Methane Vote Results for 15 Largest Investors Holding Coterra and Exxon
|Investor||AUM (Trillion USD)||Exxon Vote||Coterra Vote|
|BlackRock Inc.||$8.5||❌ Against||✅ For|
|Vanguard Group, Inc.||$6.6||❌ Against||✅ For|
|State Street Corporation||$3.5||✅ For||➖ Abstain|
|J.P. Morgan Asset Management||$3.0||❌ Split; >95% Against||✅ For|
|Capital Group||$2.6||✅ Split; 70% For||✅ For|
|Goldman Sachs Asset Management LP||$2.5||❌ Against||❌ Against|
|BNY Mellon||$1.9||❌ Against||❌ Against|
|Invesco Advisers, Inc.||$1.4||✅ Split; 60% For||❌ Against|
|Legal & General Investment Management||$1.3||✅ For||✅ For|
|T. Rowe Price||$1.1||❌ Against||❌ Against|
|Northern Trust Investments||$1.0||✅ For||✅ For|
|Geode Capital Management||$0.8||❌ Against||❌ Against|
|Charles Schwab Investment Management||$0.8||✅ For||✅ For|
|Dimensional Fund Advisors||$0.7||❌ Against||❌ Against|
|Morgan Stanley Investment Management||$0.5||✅ For||✅ For|
Resolutions typically must meet certain criteria to garner investor support — and Exxon and Coterra clearly met all three:
Materiality. There is little doubt that methane risk is material to oil and gas company operations. It is estimated that if companies emit at or near U.S. average emissions rates, methane can make up half or more of their scope 1 and 2 emissions depending on the amount of operational CO2 emitted.
Non-Prescriptiveness. These resolutions were not calling for companies to reimagine their business models, as they will certainly have to do in the coming years, but to “issue a report analyzing the reliability of [their] methane emission disclosures” and to compare the results to “recognized frameworks such as OGMP.” This is simply a clear first step for any company looking to get a handle on their methane emissions and demonstrate progress to shareholders, so much so that Coterra has since joined OGMP and Exxon may be in talks to become a member.
Targeted at laggards. The companies have taken some steps to address methane emissions. Both, for example, report efforts to monitor leaks, replace leaky equipment, and reduce flaring. There is also evidence, thanks to a study from EDF, that Exxon has made progress in reducing methane emissions in the Permian Basin (though with emission rates still above the 0.2% threshold standard set by industry).
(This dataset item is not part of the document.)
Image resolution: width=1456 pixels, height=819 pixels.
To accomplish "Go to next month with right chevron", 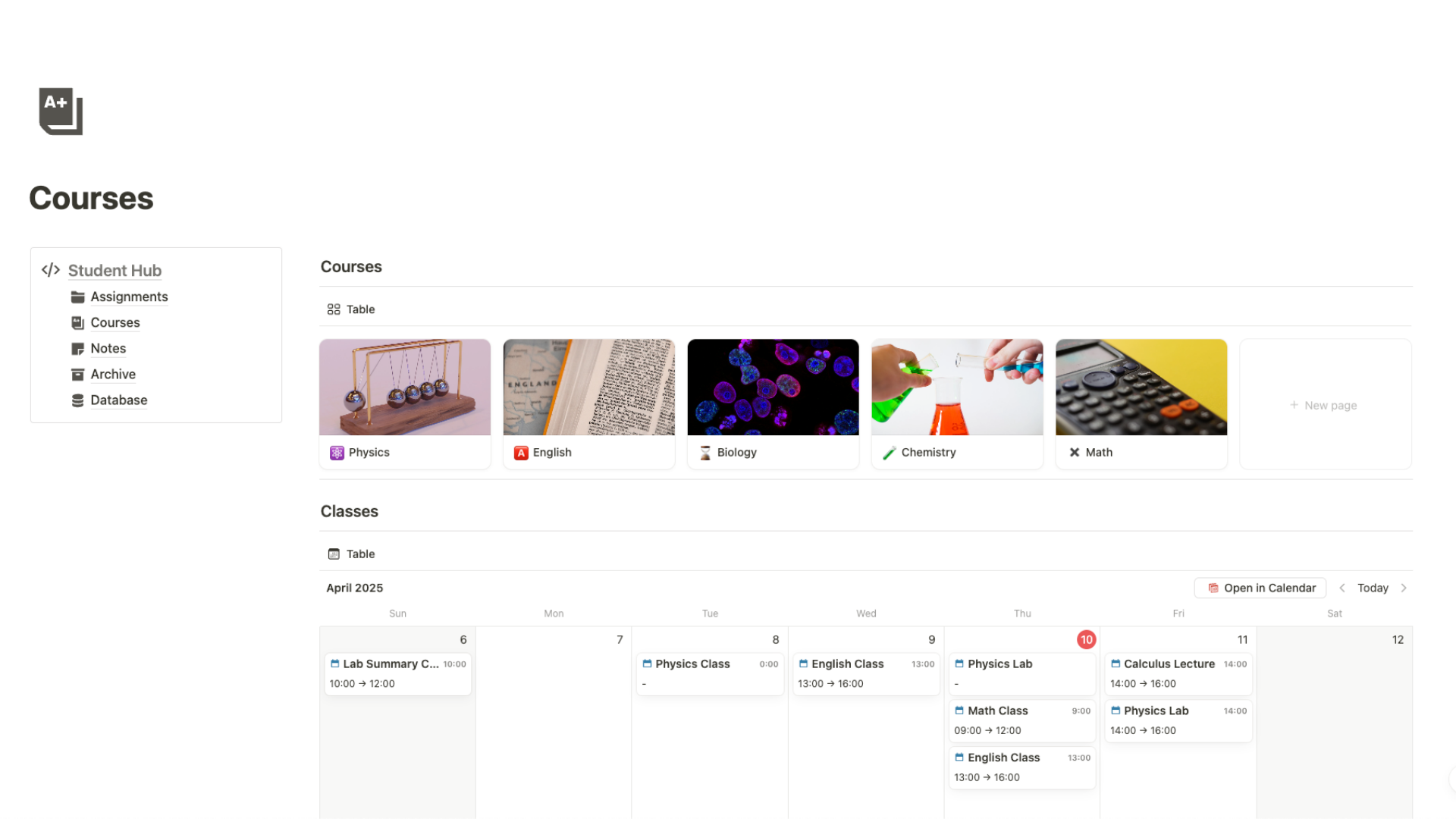I will (1404, 588).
However, these resolutions were targeted squarely at a specific lagging indicator: Exxon and Coterra’s continued reliance on desktop-based emission factor reporting, which are notoriously unreliable, provide limited transparency, and make it impossible to credibly compare performance across operators.
Large asset managers face challenging decisions in today’s environment, pressured by some policymakers and pension funds to drop ESG initiatives altogether, while other asset owners and corporate clients continue to ask for climate-related risks and opportunities to be integrated into the investment process.
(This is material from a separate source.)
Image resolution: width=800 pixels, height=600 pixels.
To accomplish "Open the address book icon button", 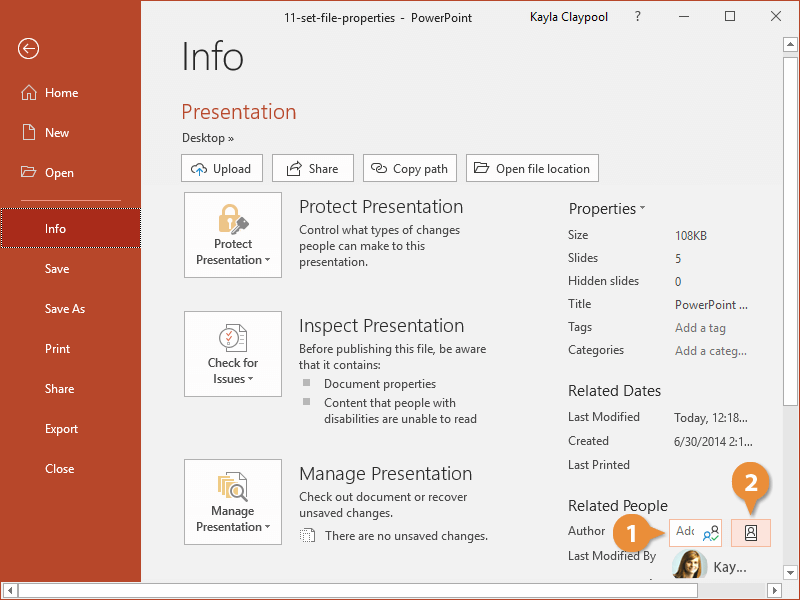I will [751, 533].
In spite of the noise, investors must stay committed to sound portfolio stewardship or face significant financial and reputational risks down the road. If large asset managers cannot drive results on relatively simple near-term energy transition issues like methane, their long-term net zero pledges may ring hollow.
Methane resolutions will likely be on the docket again for a number of oil and gas companies in 2024, meaning next year will offer additional opportunities for investors to make good choices – for their businesses and the climate.